Perawatan Janin yang Keguguran dalam Islam

Penanganan janin yang keguguran dalam Islam terbagi menjadi beberapa bagian, sebagaimana dijelaskan dalam buku Ritual Kematian Islam Jawa karya K.H. Muhammad Sholikhin:

  1. Jika bayi yang keguguran menunjukkan tanda-tanda kehidupan, seperti mengeluarkan suara dan sudah jelas bentuknya sebagai manusia, maka perlakuannya sama seperti orang dewasa: harus dimandikan, dikafani, disalatkan, dan dikuburkan.
  2. Jika bayi memiliki bentuk manusia yang jelas namun tidak menunjukkan tanda-tanda kehidupan sejak lahir, maka wajib untuk memandikan, mengkafani, dan menguburkan, tetapi tidak perlu disalatkan.
  3. Jika janin tidak menunjukkan tanda-tanda kehidupan dan belum berbentuk manusia yang jelas, tidak ada kewajiban apa pun, namun disunnahkan untuk mengkafani (dibungkus) dan kemudian dikuburkan.

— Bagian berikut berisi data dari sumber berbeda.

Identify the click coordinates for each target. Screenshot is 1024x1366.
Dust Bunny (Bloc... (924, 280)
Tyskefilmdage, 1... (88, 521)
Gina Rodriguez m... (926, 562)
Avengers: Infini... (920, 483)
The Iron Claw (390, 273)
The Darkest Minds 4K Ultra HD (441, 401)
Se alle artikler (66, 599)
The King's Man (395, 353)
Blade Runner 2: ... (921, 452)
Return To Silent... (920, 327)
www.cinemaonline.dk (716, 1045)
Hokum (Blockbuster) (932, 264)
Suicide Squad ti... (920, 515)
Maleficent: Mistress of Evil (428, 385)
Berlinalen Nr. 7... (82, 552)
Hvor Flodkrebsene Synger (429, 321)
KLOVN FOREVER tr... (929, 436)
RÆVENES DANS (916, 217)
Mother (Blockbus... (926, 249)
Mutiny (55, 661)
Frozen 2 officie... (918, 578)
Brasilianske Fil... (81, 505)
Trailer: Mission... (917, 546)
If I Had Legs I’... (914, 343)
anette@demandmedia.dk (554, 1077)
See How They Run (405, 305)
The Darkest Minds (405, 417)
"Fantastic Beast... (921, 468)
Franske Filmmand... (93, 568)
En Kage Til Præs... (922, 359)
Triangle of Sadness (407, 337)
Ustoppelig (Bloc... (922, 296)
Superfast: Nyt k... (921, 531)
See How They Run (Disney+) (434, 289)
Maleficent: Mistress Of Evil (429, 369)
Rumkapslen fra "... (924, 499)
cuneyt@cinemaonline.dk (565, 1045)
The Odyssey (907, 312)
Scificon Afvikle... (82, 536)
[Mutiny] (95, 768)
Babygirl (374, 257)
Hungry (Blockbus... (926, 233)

Syaikh Hafizh Ali Syuaisyi’ menambahkan dalam bukunya bahwa jika janin masih berupa sepotong daging, cukup dikuburkan saja dengan cara yang memungkinkan.

Ketentuan Aqiqah

Pelaksanaan aqiqah tetap dianggap sebagai sunnah muakkad, yang hampir setara dengan kewajiban, sebagaimana dijelaskan dalam karya Sayyid Sabiq yang disusun oleh Syaikh Sulaiman Ahmad Yahya Al-Faifi. Ini berarti, meskipun orang tua bayi dalam keadaan ekonomi yang sulit, aqiqah tetap dianjurkan untuk dilaksanakan.

Dari Samurah RA Rasulullah SAW bersabda, “Tiap anak laki-laki tergadai dengan aqiqahnya. Disembelih aqiqah itu untuknya pada hari ke-7, dicukur rambutnya, dan diberi nama.” (HR Ahmad).

Jumlah Hewan untuk Aqiqah

Jumlah hewan yang disembelih untuk aqiqah bergantung pada jenis kelamin anak. Untuk anak laki-laki, diwajibkan menyembelih dua ekor kambing, sementara untuk anak perempuan cukup satu ekor kambing.

Aisyah RA berkata, “Rasulullah memerintahkan kami untuk menyembelih dua ekor kambing yang sama besar untuk anak laki-laki, dan satu ekor kambing untuk anak perempuan.” (HR At-Tirmidzi).